> [Task brief] Across the records that follow, determine how many lines contain "entry" and give only the resulting number.

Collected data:

*** Begin section ***

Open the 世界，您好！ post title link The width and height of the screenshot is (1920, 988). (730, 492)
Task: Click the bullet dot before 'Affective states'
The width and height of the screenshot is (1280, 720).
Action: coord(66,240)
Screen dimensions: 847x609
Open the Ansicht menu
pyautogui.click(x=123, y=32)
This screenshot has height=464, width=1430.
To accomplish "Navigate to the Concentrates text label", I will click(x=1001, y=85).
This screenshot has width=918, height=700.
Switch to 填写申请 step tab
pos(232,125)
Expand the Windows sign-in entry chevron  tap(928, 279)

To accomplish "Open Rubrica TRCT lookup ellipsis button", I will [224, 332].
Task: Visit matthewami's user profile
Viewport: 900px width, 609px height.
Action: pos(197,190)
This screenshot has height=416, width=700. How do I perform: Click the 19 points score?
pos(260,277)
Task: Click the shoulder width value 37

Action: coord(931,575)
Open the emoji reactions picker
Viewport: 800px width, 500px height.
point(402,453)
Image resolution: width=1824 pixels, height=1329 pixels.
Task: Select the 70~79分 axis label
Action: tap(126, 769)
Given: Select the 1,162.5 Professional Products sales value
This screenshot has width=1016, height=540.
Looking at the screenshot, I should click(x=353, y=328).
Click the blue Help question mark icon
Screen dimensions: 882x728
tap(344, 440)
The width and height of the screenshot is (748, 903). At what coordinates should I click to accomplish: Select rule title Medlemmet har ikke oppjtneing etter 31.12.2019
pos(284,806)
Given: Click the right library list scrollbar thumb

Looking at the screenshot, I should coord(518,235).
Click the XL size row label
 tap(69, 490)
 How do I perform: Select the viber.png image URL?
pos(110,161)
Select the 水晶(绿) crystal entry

*** End section ***

> [Written response] 2